Exclude every picture and return the remaining entries below verbatim.

** Opening Data for review block **

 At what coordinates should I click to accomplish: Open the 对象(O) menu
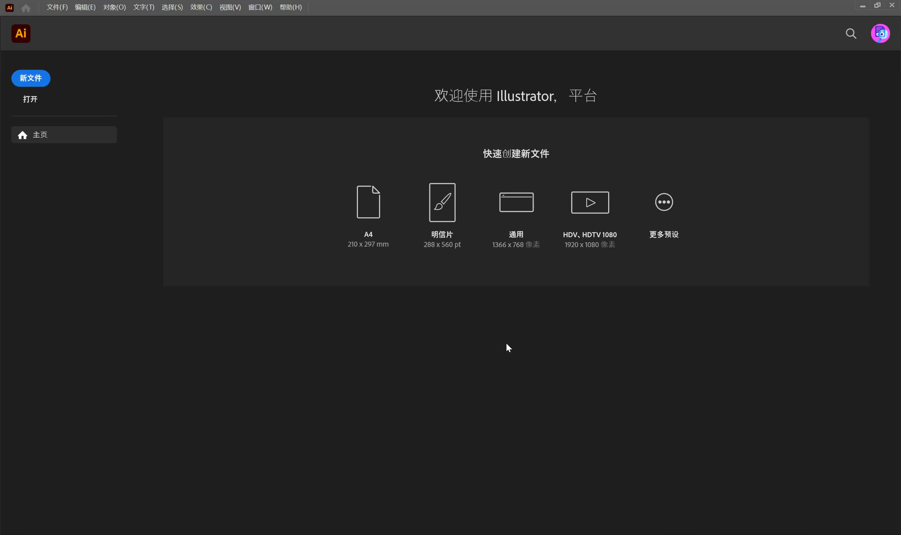(114, 7)
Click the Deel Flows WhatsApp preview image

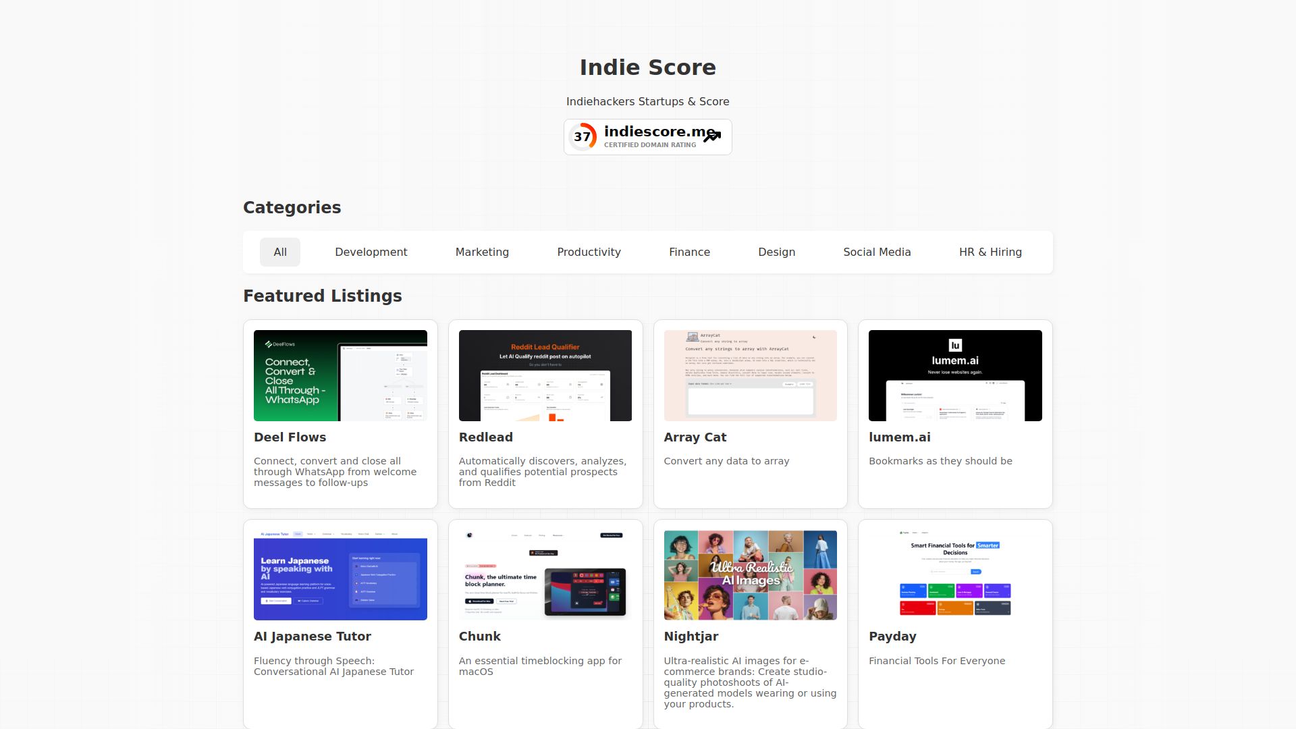(x=340, y=375)
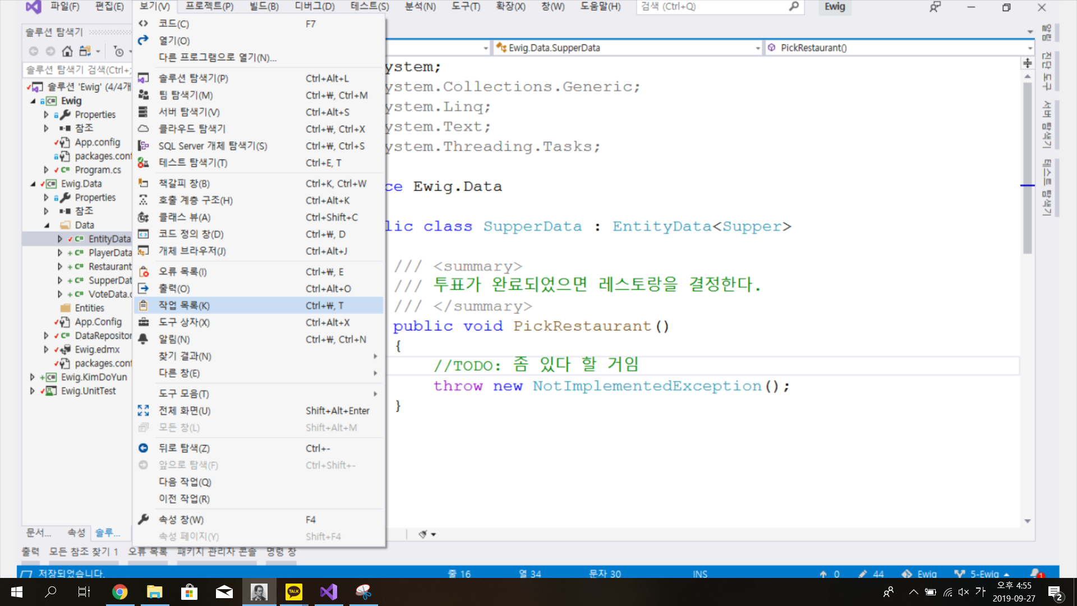Click the editor vertical scrollbar thumb

1027,168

** Closing Data for review block **

● **Response area**:
 At what coordinates should I click to accomplish: Open the 对象(O) menu
(114, 7)
Click the Deel Flows WhatsApp preview image

(x=340, y=375)
Click the editor vertical scrollbar thumb

1027,168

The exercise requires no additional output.